Differential expression of the circadian clock network correlates with tumour progression in gliomas

Abstract

Abstract Background Gliomas are tumours arising mostly from astrocytic or oligodendrocytic precursor cells. These tumours are classified according to the updated WHO classification from 2021 in 4 grades depending on molecular and histopathological criteria. Despite novel multimodal therapeutic approaches, the vast majority of gliomas (WHO grade III and IV) are not curable. The circadian clock is an important regulator of numerous cellular processes and its dysregulation had been found during the progression of many cancers, including gliomas. Results In this study, we explore expression patterns of clock-controlled genes in low-grade glioma (LGG) and glioblastoma multiforme (GBM) and show that a set of 45 clock-controlled genes can be used to distinguish GBM from normal tissue. Subsequent analysis identified 17 clock-controlled genes with a significant association with survival. The results point to a loss of correlation strength within elements of the circadian clock network in GBM compared to LGG. We further explored the progression patterns of mutations in LGG and GBM, and showed that tumour suppressor APC is lost late both in LGG and GBM. Moreover, HIF1A, involved in cellular response to hypoxia, exhibits subclonal losses in LGG, and TERT, involved in the formation of telomerase, is lost late in the GBM progression.

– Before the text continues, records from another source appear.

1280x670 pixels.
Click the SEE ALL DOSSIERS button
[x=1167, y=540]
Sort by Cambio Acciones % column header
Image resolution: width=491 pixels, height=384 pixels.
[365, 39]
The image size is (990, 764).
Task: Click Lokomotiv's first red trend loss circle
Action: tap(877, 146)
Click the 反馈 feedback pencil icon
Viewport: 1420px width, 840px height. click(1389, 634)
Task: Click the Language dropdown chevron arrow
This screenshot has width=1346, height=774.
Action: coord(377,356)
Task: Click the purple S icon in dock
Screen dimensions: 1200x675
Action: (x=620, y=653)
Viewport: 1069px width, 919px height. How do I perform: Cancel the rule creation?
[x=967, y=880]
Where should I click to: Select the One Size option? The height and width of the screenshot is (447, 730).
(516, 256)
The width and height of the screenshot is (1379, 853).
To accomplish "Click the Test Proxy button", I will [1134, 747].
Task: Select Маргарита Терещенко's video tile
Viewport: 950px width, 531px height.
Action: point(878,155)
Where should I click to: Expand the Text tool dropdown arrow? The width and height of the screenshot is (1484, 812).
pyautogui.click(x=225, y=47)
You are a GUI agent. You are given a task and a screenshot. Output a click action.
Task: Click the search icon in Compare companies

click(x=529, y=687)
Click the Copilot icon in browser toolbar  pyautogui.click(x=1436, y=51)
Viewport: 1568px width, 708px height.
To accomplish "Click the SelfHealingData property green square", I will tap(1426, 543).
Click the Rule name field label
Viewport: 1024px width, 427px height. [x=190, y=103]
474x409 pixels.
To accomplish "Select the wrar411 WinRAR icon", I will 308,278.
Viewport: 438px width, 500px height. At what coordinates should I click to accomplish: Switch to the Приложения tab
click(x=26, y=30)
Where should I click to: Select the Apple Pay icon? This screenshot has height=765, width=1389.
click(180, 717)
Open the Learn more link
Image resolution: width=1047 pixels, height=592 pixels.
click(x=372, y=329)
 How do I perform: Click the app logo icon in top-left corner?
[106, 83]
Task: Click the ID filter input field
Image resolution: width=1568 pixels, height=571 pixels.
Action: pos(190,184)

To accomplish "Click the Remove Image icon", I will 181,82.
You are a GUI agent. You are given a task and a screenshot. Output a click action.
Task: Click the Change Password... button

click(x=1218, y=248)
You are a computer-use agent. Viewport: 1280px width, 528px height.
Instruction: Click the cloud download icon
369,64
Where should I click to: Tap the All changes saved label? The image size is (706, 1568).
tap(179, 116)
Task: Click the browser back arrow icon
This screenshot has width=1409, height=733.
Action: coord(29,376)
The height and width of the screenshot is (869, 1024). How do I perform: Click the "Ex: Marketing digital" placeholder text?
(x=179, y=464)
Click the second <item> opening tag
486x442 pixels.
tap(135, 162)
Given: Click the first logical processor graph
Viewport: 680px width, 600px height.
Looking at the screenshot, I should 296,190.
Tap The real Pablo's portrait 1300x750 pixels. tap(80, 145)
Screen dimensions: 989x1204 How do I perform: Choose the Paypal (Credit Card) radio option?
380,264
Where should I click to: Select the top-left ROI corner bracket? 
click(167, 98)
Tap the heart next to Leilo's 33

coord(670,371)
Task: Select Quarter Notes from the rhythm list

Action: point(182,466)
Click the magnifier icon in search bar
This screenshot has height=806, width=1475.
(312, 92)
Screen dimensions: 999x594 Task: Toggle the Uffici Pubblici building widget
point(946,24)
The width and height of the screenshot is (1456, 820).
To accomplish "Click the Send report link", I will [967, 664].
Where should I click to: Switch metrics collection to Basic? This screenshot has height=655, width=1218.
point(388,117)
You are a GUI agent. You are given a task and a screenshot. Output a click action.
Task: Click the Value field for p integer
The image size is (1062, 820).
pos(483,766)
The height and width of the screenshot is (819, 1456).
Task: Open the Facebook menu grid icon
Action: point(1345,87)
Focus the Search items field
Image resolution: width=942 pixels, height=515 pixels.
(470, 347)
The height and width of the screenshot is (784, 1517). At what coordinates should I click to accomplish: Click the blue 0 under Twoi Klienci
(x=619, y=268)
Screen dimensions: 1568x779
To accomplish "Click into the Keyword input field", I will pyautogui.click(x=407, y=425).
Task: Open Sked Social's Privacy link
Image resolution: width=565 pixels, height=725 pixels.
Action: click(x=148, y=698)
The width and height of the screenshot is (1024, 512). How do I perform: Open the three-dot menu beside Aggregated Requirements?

By examining multi-sample LGG data, we find that the clock-controlled driver genes APC, HIF1A, TERT and TP53 experience frequent subclonal gains and losses. Conclusions Our results show a higher level of disrgulation at the gene expression level in GBM compared to LGG, and indicate an association between the differentially expressed clock-regulated genes and patient survival in both LGG and GBM. By reconstructing the patterns of progression in LGG and GBM, our data reveals the relatively late gains and losses of clock-regulated glioma drivers. Our analysis emphasizes the role of clock-regulated genes in glioma development and progression. Yet, further research is needed to asses their value in the development of new treatments.